И стояла Зосечка, онемевшая, застывшая, как кусок воска, вцепившись в поручень, стояла одна-одинёшенька среди толпы и не сводила глаз с ладони с зажатой бритвой, а парень стоял рядом с ней, улыбался, положив руку на плечо, а люди смотрели на эту красивую пару и понимали, что парень о любви говорит, да радовались, как красиво они смотрятся вместе, как же это здорово – когда такая красивая молодость, когда так в любви признаются. И выйдут сейчас эти молодые ребята на улицу, вот, посмотрите, какой вежливый молодой человек, идёт, помогает девушке своей выйти, чтобы не толкнул её никто. А она уставшая такая, бледненькая, конечно, глазки так и блестят – наверное, наговорил ей приятностей каких этот уверенный в себе молодой человек. А может, и беременная. Тоже ведь, от ведь какая бесстыжая – такая молоденькая – и беременная. Совсем обнаглели!
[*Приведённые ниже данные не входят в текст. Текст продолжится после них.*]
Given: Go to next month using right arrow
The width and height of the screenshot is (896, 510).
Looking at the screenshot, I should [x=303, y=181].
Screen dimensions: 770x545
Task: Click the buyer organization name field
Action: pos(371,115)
И люди впереди расступились, давая Зосечке выйти, а парень двинулся за ней, страшно больно вцепившись ей в локоть, а правую руку держал возле уха её, вроде бы как в шутку, вроде бы температуру мерил, за лоб держал, только нажми-дёрни – и располосовал бы этот красивый лоб, только не догадается никто и не спасёт никто. А Зоська плыла, пробираясь сквозь исчезавших с её пути людей, глазами искала спасения и не находила. А парень сзади что-то шут-канул, что-то подсказывал, извинялся, что не может три копейки передать.

Дёрнулся трамвай. Скоро остановка. Онемели ноги у Зосечки. В ухо вонь его дыхания:

– Тихо, сучка. Срежу нахуй. Тихо.

И всё. Вот она – дверь. Сейчас распахнётся. И пропала Зоська. Вот дверь. Только спина в синем плаще перед ней. Стоит кто-то, не пускает. Висит на поручне.

– Пропустите нас, молодой человек, – голос парня сзади. Такой уверенный, красивый баритон.

Спина впереди начала поворачиваться. Медленно-медленно, как будто вмёрзла в воздух, будто холодом глубоким облепили всю. И Зоська, почти в обмороке, уже ничего не соображая, изо всех сил наступила шпилькой на ногу впереди стоявшего мужика.